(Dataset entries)
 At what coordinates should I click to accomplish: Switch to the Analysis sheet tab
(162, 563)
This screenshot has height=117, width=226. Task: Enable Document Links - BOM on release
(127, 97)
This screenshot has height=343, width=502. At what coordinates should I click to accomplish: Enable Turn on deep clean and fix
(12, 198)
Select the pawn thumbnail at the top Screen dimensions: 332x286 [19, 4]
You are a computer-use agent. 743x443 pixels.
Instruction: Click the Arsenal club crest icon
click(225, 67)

* * *

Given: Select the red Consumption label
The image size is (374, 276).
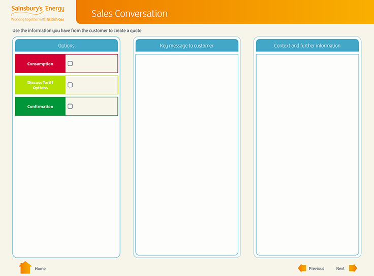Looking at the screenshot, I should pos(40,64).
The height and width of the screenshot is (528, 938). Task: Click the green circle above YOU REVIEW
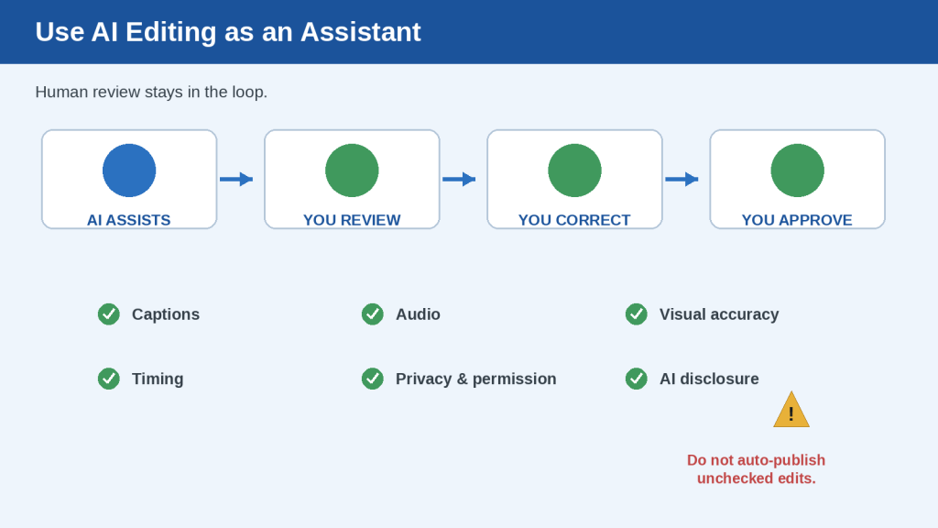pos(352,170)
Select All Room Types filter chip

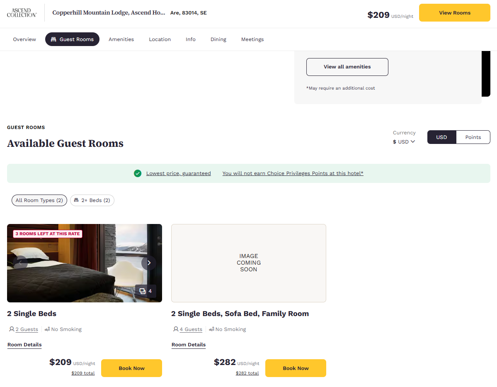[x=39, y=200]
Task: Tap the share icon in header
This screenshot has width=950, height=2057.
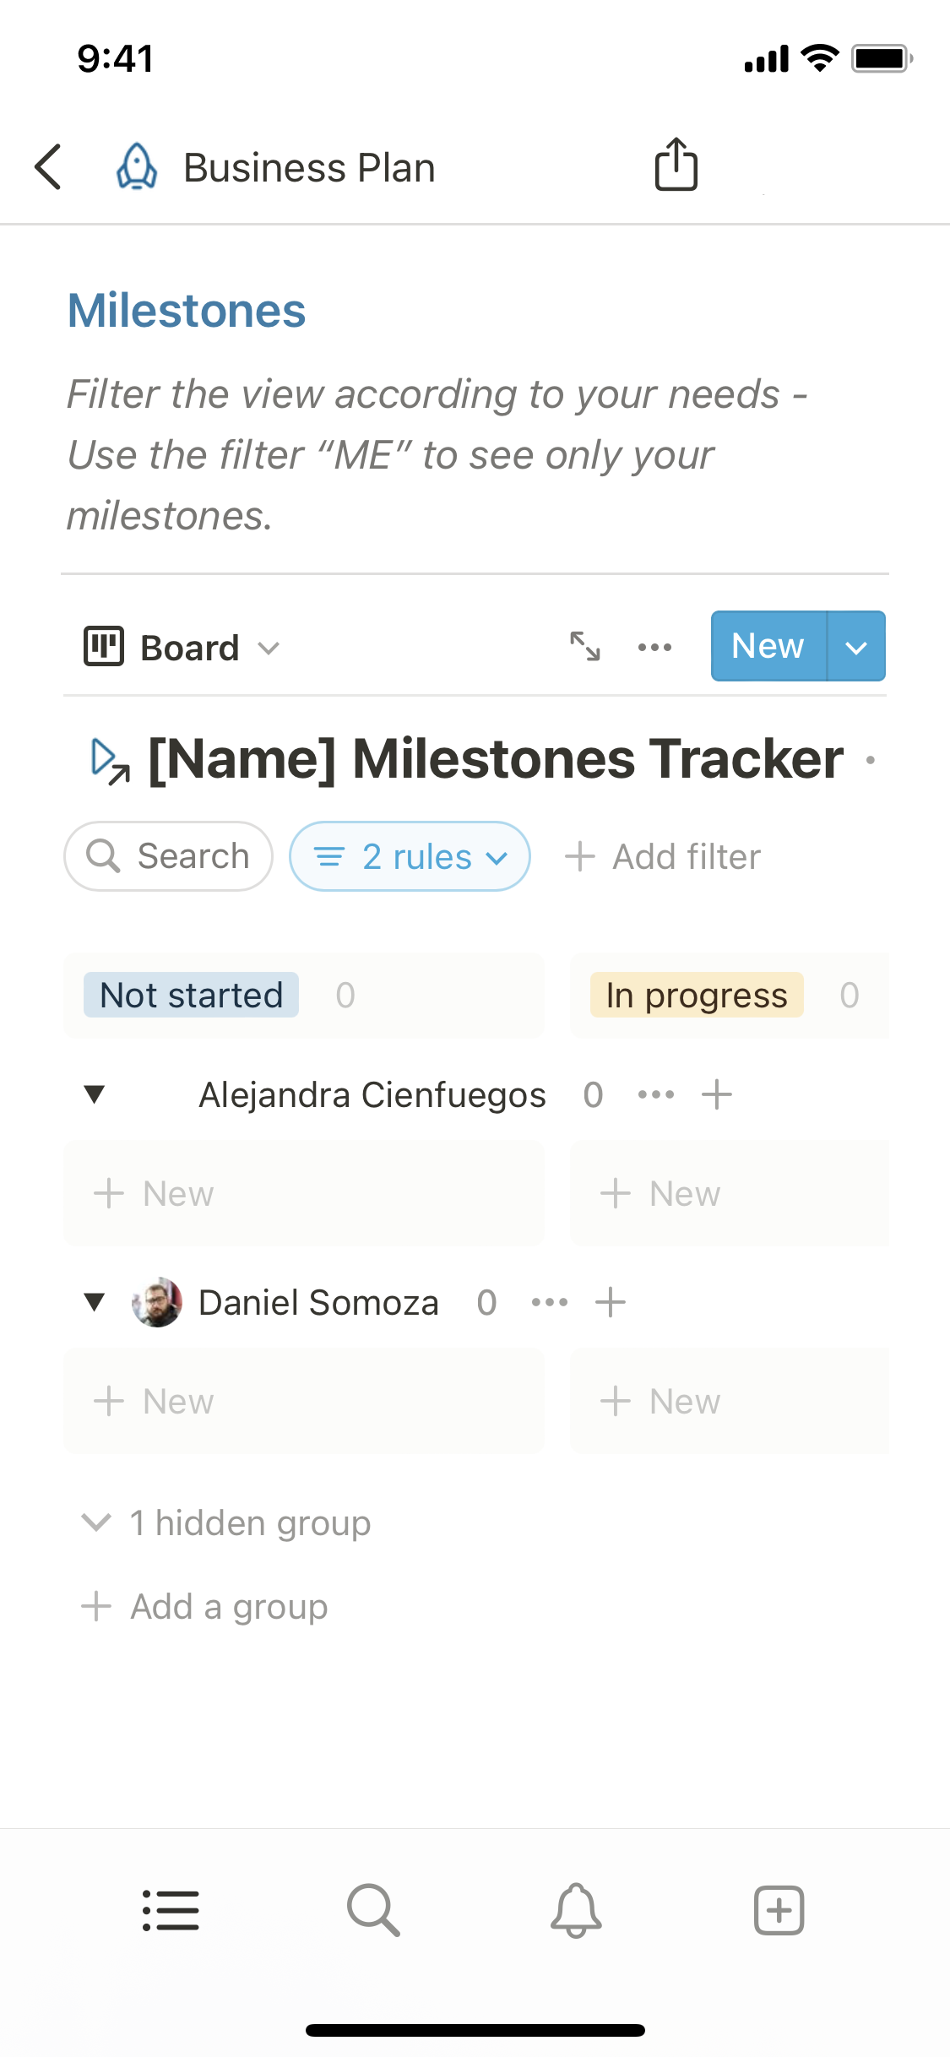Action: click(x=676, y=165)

--

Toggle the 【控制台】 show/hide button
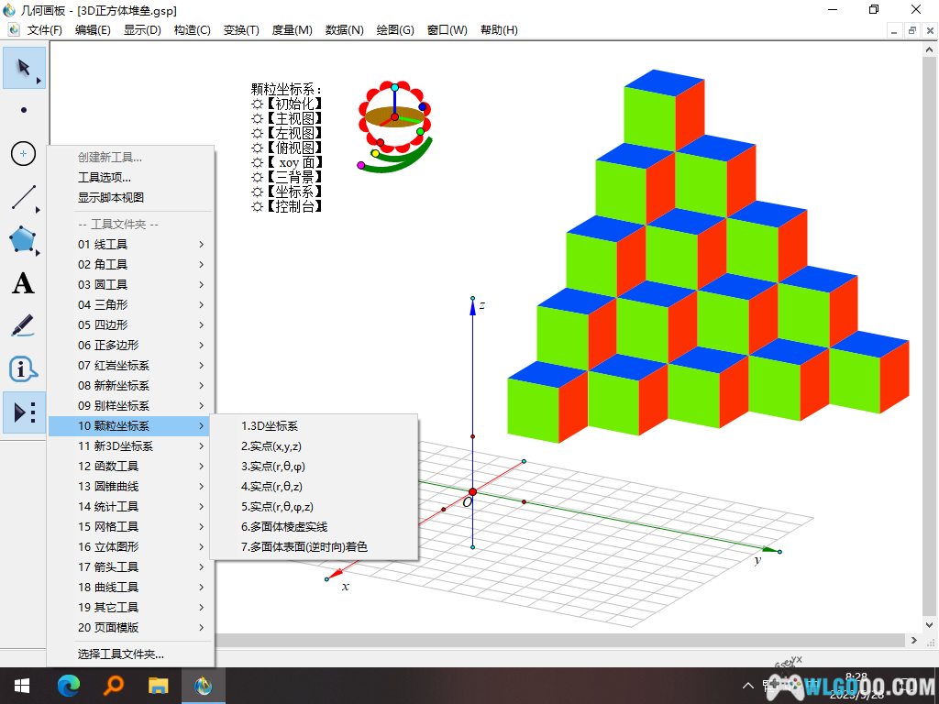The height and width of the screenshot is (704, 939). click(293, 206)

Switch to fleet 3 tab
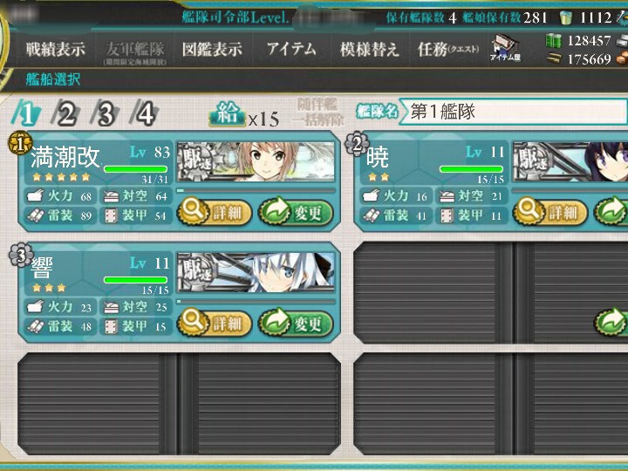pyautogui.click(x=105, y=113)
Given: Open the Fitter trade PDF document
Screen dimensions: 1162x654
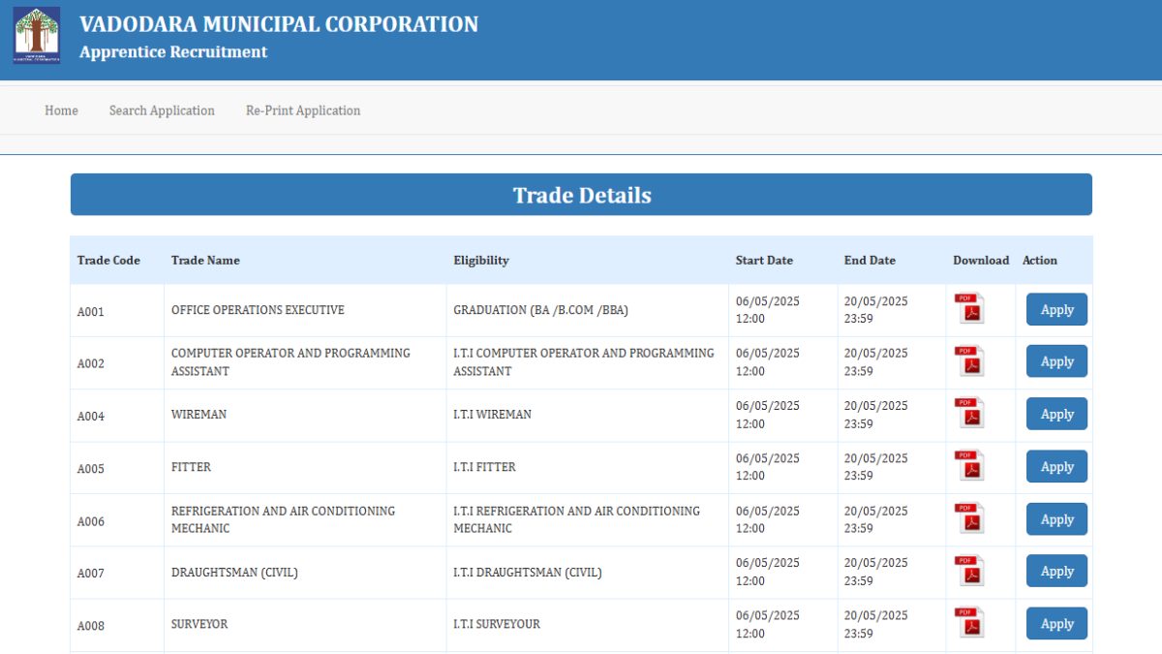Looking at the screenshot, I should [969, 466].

▶ **Problem statement**:
Find each line in the records holding the string "Given" and show it.

▶ **Problem solution**:
Given: Select the red Consumption label
Given: Open the Fitter trade PDF document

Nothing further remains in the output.